Bill Clinton told a crowd of 24,000 people on a chilly night in an outdoor concert venue in Bristow, Virginia, that Obama had done his best with “a bad hand” and deserved to be reelected, and in his folksy southern way, he went about dismantling Romney’s record and his ability to serve as president.

“I have given my voice in the service of my president,” a hoarse Clinton said on the latest of more than two dozen campaign events for Obama.

In his endorsement of Obama at the weekend, Bloomberg, who is also a media mogul said he would have endorsed Romney, who “in the past has taken sensible positions on immigration, illegal guns, abortion rights and health care.”

However, the New York Mayor argued alongside the lines of what has become the main criticism of the Republican candidate: His many reversals of views and policy stances.

According to Bloomberg, Romney “has reversed course on all of them, and is even running against the health-care model he signed into law in Massachusetts.”

In a rather dismissive manner, Bloomberg added that “if the 1994 or 2003 version of Mitt Romney were running for president, I may well have voted for him.”

But even in his endorsement, Bloomberg still complained about the slow pace of economic recovery in the U.S. after the global crisis of 2008-2009, saying “like so many other independents, I have found the past four years to be, in a word, disappointing.”

In his own endorsement of Obama, Powell said the direction Obama was leading America was the right one.

Powell, a former African-American four-star general is regarded as a folk hero in the U.S. and his endorsement of Obama, being himself a Republican is seen as a significant push for the first black president of America.

Currently, Powell’s message supporting the U.S. president is now being widely distributed by the Obama campaign offices across the country.

In the message, Powell said when Obama took over the country was undergoing a worsening recession almost heading into a depression. He added that the U.S. President had now stabilized the country.

“The housing industry is back, he saved the auto industry, I think we need to keep on the track that we are on”, he said.

For a critical section of American evangelical Christians however, Obama is the enemy of the nation.

In an e-mail he sent to all U.S. pastors at the weekend, a noted evangelical pastor and author, James B. Richards contended that Obama is indeed the problem.

He said: “By his own admission Barack Obama is committed to a socialist, extreme leftist agenda and to the reduction of America. If Obama stays in office for a second term, the American idea, based on constitutional government and godly values, may be too far gone to save.”
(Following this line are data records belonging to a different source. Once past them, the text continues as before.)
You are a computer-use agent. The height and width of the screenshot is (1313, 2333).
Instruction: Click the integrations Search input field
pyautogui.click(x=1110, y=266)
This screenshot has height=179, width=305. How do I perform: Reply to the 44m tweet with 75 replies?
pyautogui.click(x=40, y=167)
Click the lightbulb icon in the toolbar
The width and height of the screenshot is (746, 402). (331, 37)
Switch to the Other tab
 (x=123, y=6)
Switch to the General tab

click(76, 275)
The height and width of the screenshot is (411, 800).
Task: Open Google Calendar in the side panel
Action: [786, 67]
In addition, Richards who sent the e-mail using the Church Report Daily to deliver his message said Christians in America could easily determine the winner of tomorrow’s election.

He said Obama won the 2008 presidential election by 10 million votes, but Christians alone had over 30 million votes who failed to vote in that election.
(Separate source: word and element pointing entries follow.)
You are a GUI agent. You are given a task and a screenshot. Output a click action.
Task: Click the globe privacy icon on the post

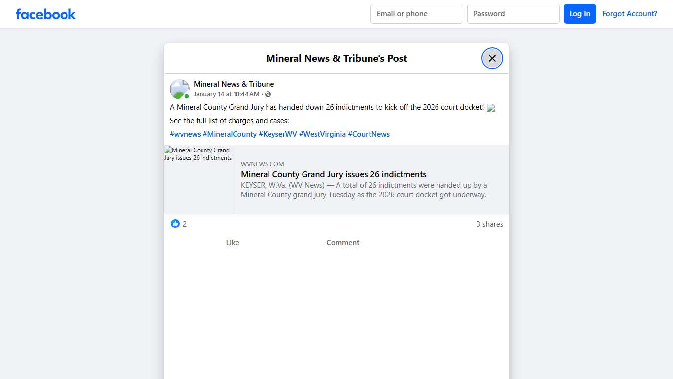(268, 94)
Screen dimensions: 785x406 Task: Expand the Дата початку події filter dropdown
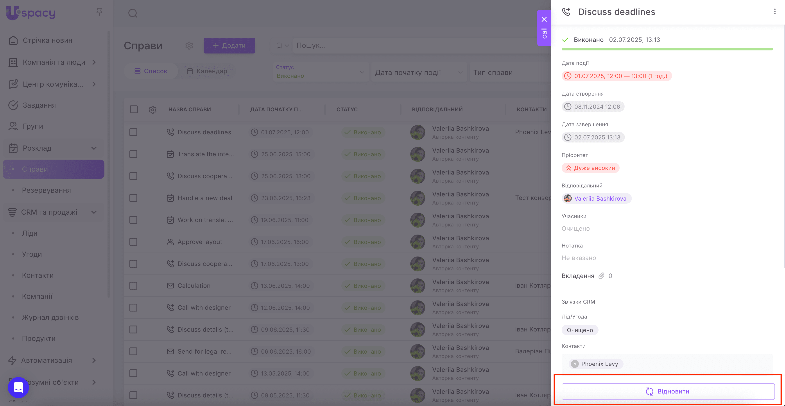tap(419, 72)
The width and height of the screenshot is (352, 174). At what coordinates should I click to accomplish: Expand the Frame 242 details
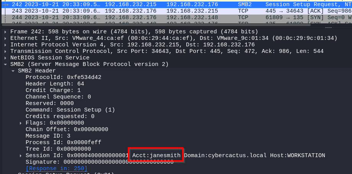(x=5, y=31)
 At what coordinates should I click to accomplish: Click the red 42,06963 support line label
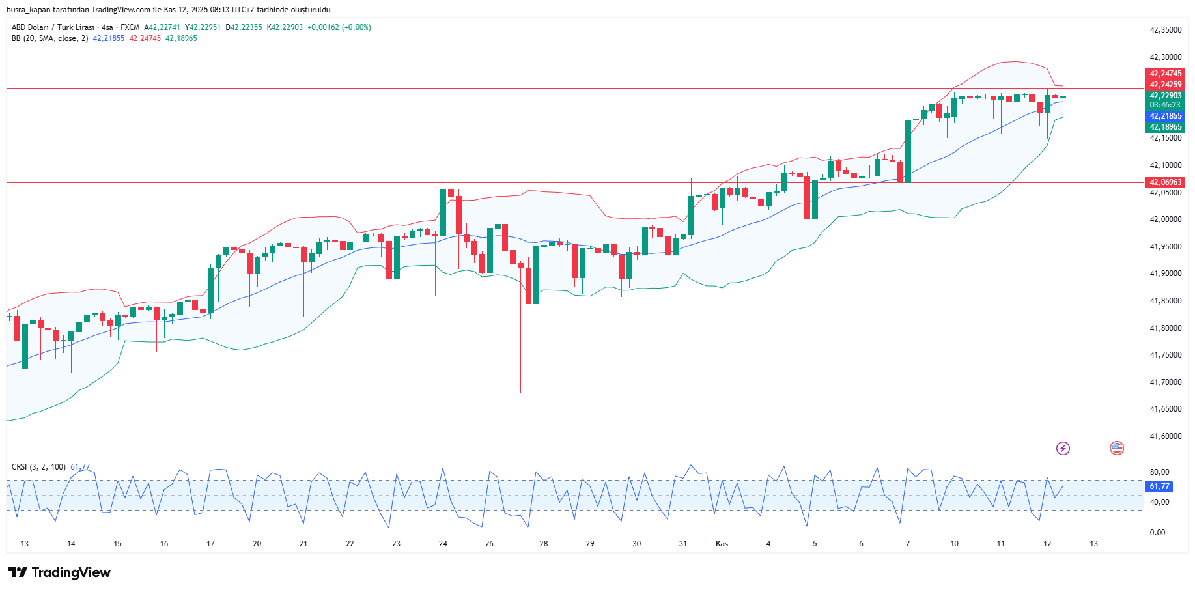click(1165, 182)
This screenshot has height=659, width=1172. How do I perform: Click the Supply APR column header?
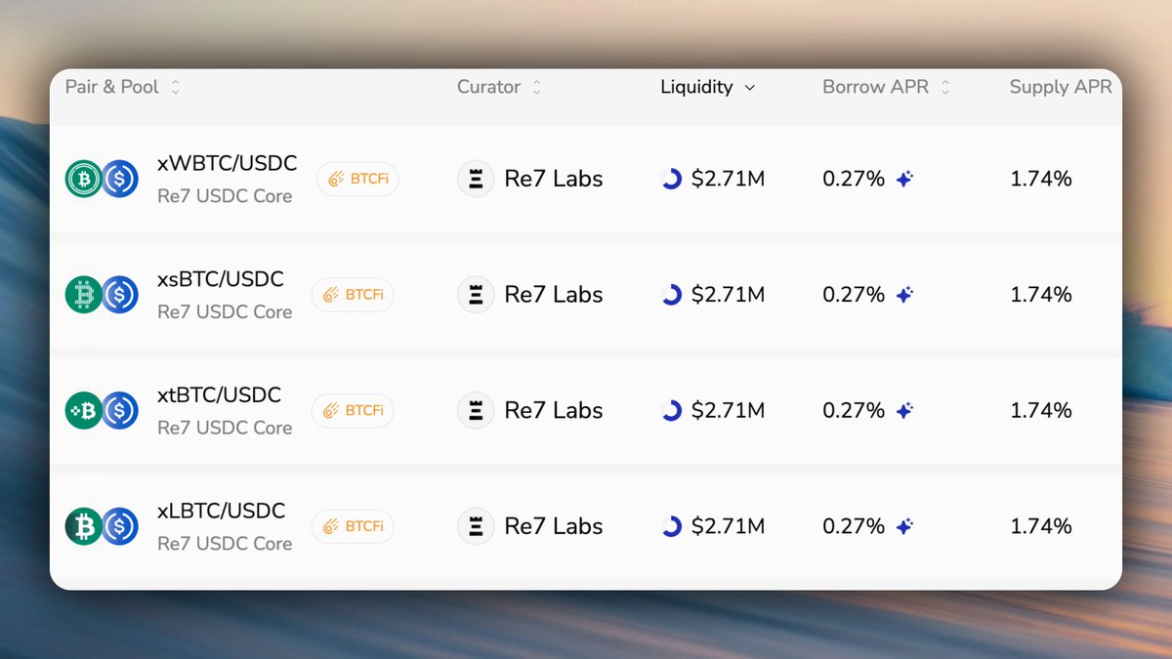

According to him, “we could have been the deciding factor but we weren’t! We stood on the sidelines! If we do that again, we will lose our country and our freedoms.”

Richards has, however, been challenged by other U.S. pastors who question his subtle support for a Mormon believer. Many evangelical Americans do not consider Mormons to be Christians, especially because of their different doctrines including those based on their second ‘bible’, the book of Mormons.

Both Romney and Obama campaigns are now actively mobilising their supporters to come out to vote tomorrow, and the recent opinion polls continue to reveal a very tight race, however, with most predicting an eventual victory for the sitting president, even if narrowly.

Tomorrow’s U.S. presidential election will be run using an electoral college where each state is given a number of votes based on its population. The candidate who wins 270 Electoral College votes then becomes president.